Yes, they are legacy.
But it is different problem whether we can throw away them or not.

> * ruby 1.9's model doesn't handle stateful encodings like ISO-2022-JP,
> so these need transcoding at the edge anyway

Yes.

> * hence why not just transcode everything that's not Unicode into Unicode?

Conversion table from non Unicode to Unicode or back is not clear.
"XML Japanese Profile" describes about this confusion.
http://www.w3.org/Submission/japanese-xml/


> I would choose UTF-8 as the internal Unicode representation, since the
> majority of external Unicode data already UTF-8.  (*)

"already" or "more and more" is arguable, but I almost agree.

> Then you end up with the design used by both Python 3.0 and Erlang: you have
> two data types, one for binary strings, and one for UTF-8 text.  (I should
> add this to the document as an explicit alternative)

Python 3.0's internal representation is UTF-16/UTF-32.
I don't know Erlang.

How we walk around binary strings and Unicode strings is big design problem.
Before designing it I can't evaluate it.

> This would wipe out most of the complexity associated with ruby 1.9 at a
> stroke.

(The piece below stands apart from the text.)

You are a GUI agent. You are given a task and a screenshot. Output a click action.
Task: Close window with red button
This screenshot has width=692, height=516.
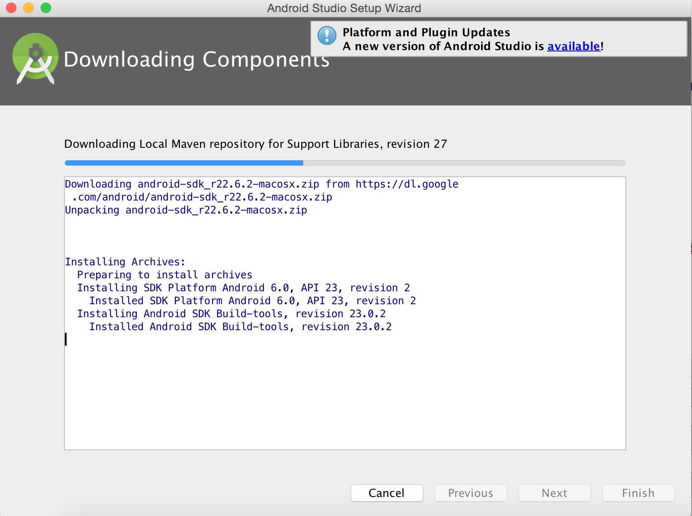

What you would lose is:
>
> * the ability to handle things like EUC-JP or GB2312 "natively", that is,
> without transcoding them to UTF-8 and back
> * the ability to write ruby programs in non-UTF-8 character sets
>
> How big a loss is that?
>
> (*) There's an argument which says use UTF-16 or UTF-32 internally as it's
> better suited to character indexing.  I would say that this is outweighed by
> the extra RAM bandwidth used, and the fact that most data is UTF-8 so would
> have to be transcoded.

Why Rails3 still supports legacy encodings  may answer it.

>>> Have a universally-compatible "BINARY" encoding.
>>> Any operation between BINARY and FOO gives encoding BINARY,
>>> and transcoding between BINARY and any other encoding is a null operation.
>>
>> This will hide unexpectedly mixed BINARY string.
>> You'll realize hard to debug such strings.
>
> I would much rather have a program which outputs a plausible binary string
> from its inputs than one which crashes given unexpected data.  ruby 1.9
> hugely magnifies the number of unit test cases to achieve coverage of these
> edge cases.

Characters have huge number of edges.
Those edge will be still sharp even if the language only support Unicode.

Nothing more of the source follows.